Wednesday, July 23, 2014

Find out your machine is little endian or big endian by c program - linux

There are lots of ways available on net to find out machine is little endian or big endian.

But the way I am showing is to find out endianess by program that takes optimum memory.

The program will find it just by 2 bytes, as follow

#include <stdio.h>
#include <inttypes.h>

struct abc {
    union {
        int16_t a;
        char c[sizeof(int16_t)];
    };
};

int
main() {
    struct abc abc;
    abc.a = 1;

    if(abc.c[0] == 1) {
        printf("Machine is little endian.\n");
    } else {
        printf("Machine is big endian\n.");
    }

    return 0;
}


<Sumit Kakadiya>                                                                                                                                                                   

C programming-- throughput increment -decrement by little take care

"Optimum space maximum throughput"

Suppose you are creating on structure having fixed sized for example:

1.
struct abc {
     int a;
     char c[50];
};

2.
you can also write the same as
struct abc {
    int a;
    char *c;
};   and you will malloc like c= malloc(50);

and you want to do something like
struct abc *a=malloc(sizeof(struct abc));

So which way is better?

Yes it depends on application but if your structure size is fixed means any how your structure have int a + 50 bytes for variable in that case , you should go for 1.(first) implementation.

Why????
Because when you go for first implementation, whole memory will be continues, so OS(operating system) will load all memory in same page.  So there will be very less page-fault.

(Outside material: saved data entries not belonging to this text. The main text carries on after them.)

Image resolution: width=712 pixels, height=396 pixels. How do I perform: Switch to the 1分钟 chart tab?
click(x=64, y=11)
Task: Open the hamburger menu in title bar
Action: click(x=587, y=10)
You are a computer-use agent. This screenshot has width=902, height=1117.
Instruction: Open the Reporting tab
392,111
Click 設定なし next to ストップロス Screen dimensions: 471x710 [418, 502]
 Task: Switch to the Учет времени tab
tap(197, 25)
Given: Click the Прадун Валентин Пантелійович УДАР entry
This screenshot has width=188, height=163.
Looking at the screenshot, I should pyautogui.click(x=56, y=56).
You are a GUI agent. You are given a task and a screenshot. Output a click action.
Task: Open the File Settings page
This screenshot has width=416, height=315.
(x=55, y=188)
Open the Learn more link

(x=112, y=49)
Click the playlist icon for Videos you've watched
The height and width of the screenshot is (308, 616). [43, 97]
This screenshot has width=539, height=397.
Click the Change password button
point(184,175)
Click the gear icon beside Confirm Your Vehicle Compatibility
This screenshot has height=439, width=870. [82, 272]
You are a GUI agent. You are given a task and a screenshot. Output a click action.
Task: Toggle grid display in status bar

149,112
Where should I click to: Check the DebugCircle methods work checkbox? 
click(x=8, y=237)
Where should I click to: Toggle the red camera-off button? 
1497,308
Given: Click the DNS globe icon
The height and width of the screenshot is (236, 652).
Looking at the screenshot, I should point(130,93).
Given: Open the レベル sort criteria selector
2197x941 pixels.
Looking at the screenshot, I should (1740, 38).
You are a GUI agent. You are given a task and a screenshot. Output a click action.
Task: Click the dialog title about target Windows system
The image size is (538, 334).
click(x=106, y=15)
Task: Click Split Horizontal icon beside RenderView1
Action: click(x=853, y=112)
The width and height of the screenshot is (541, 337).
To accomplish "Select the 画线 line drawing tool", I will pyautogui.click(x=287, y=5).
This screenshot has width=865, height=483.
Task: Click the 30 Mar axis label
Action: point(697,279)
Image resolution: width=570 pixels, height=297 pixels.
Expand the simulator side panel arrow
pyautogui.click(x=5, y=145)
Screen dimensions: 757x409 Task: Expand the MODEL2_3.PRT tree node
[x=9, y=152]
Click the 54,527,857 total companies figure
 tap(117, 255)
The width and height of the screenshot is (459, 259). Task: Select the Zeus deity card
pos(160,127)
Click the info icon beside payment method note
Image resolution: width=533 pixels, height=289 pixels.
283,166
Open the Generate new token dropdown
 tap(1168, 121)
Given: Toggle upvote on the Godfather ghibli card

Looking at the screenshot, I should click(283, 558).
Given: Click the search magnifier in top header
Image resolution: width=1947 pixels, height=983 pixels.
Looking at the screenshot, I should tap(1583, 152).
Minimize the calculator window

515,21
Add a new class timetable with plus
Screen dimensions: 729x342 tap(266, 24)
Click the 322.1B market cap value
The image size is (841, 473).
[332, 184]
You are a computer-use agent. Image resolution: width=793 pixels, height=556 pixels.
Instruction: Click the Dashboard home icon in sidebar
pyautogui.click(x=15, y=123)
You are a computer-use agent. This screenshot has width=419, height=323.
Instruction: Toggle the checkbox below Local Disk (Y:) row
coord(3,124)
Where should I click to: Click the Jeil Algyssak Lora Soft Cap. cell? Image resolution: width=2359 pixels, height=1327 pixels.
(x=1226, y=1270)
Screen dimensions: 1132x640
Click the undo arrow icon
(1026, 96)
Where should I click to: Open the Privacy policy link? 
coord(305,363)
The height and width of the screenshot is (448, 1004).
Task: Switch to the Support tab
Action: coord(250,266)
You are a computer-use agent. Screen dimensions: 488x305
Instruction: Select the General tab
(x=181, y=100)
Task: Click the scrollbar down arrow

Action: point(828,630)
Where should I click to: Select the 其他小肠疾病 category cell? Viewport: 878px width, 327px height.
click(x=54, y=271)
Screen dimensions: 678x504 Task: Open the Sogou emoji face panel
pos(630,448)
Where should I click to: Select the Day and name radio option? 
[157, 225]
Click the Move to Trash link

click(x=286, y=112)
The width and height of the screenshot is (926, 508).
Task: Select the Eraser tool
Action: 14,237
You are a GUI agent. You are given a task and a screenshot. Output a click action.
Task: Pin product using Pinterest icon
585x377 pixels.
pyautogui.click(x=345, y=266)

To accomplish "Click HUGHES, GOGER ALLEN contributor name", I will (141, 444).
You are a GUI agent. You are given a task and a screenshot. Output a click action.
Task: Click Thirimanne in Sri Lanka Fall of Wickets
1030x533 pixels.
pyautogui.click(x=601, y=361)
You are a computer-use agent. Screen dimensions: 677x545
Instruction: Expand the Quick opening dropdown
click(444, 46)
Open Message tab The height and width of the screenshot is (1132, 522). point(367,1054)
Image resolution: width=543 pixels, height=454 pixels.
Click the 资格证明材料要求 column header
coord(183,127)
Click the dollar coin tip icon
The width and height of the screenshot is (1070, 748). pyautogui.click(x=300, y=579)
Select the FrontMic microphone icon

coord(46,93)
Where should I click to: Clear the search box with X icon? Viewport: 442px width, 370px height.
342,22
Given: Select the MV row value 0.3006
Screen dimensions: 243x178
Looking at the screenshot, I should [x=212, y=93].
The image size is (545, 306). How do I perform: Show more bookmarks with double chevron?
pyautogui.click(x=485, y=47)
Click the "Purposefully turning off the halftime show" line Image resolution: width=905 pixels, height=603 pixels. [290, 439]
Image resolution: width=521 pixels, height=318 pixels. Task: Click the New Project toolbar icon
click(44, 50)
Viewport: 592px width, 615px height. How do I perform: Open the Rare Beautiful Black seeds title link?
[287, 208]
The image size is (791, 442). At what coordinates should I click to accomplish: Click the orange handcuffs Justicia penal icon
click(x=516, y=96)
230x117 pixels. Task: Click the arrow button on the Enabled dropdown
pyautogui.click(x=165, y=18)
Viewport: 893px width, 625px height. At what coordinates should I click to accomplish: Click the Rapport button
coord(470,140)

While in second implementation, it may possible that when you do c=malloc(50), memory of c will be allocated  in other page, so to access c OS may have page-faults.   Even you will also have to do extra system call malloc for allocating memory to variable c. So it would minimize your throughput.


Another thing is that you are saving space of sizeof(char*)  in implementation 1.Because in first implementation you are using char c[50]; that requires exactly 50*sizeof(char) bytes.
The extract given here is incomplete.